Current travels: Three months in the wilderness of Siberia, Mongolia, and the South Pacific


Jul '10

Damn! I crossed the Rockies, yo.

I’ve been ensconced in my grandparents’ mountaintop retreat for the last week. I’ve been far too busy chilling all max and relaxing all cool to write here, but as I’m about to get back on the road, it seemed time to squeeze in a little world communication.


Wolf Creek Pass - 10,800 ft. This is the top!!!

24 hours after leaving Durango (and 23 hours after discovering that 6 days off from biking will make a man wonderfully sore and tired) I summitted Wolf Creek Pass. At 10,800 feet it is the highest point I’ll hit in the country. It’s also part of the Continental Divide; as I stepped across the decorative gold line on the ground I entered middle America, a land of honest people who do an honest day’s work, and honest water that flows eastward to the Mississippi. I assumed that this meant that I’d be able to coast downhill the 1500 miles to the great river, but I guess we’ll see about that. The climb to this divide was fairly brutal — 3000 feet in 8 miles — but the views were fantastic, and once I reached the top I dropped like a rock through the National Forest until I found a delightful spot by a river to sleep for the night.

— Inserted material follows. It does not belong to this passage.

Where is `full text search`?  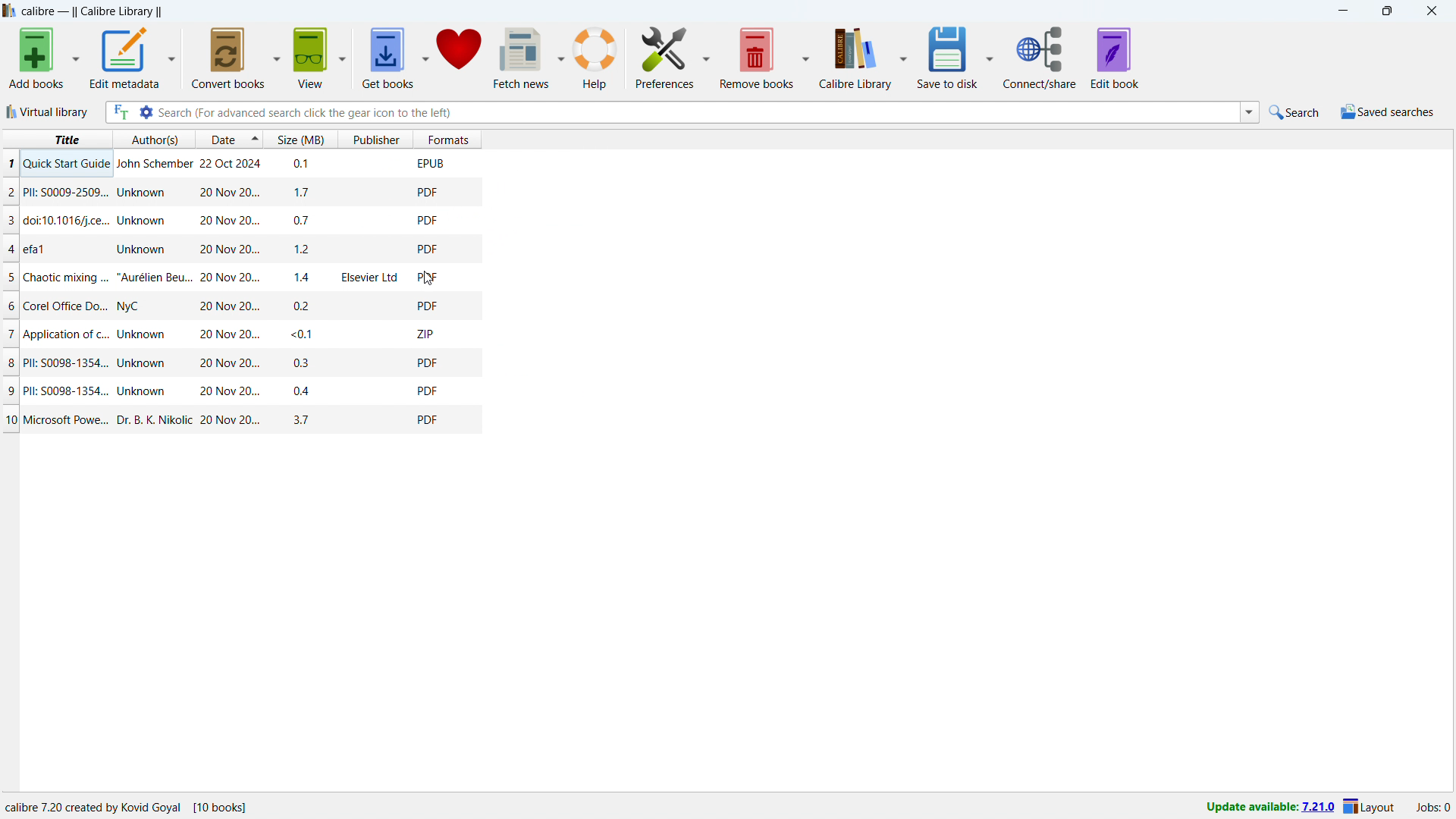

My camp by the river, coming down from Wolf Creek Pass

Continuing to descend the next day, I cruised through small towns, following streams and crossing farmland for the first time. Colorado also marked my trip’s first encounters with rain: first some sprinkles while camping on Wolf Creek, then the standard afternoon showers while riding into Saguache, and finally a full-on nighttime downpour in Villa Grove. Luckily I was sleeping under this shelter in the city “park”, so I stayed mostly dry.


I went on down here and had myself a time!

My next destination for sleep was South Park, CO. Yes, I came on down, and yes, I had myself a time, but not until I found the biggest pasta dish available in town. This was my second consecutive 80+ mile day, and I’d not been as responsible as I should have been about eating. The great turning point, however, was when I decided, despite feeling worn out from biking and tired from sleeping in the open air during a rainstorm, to try to make it to Boulder the following day — 100 miles away. Doing a century on Friday would also let me arrive at my grandparents’ mountain retreat on Saturday, a day earlier than I had planned.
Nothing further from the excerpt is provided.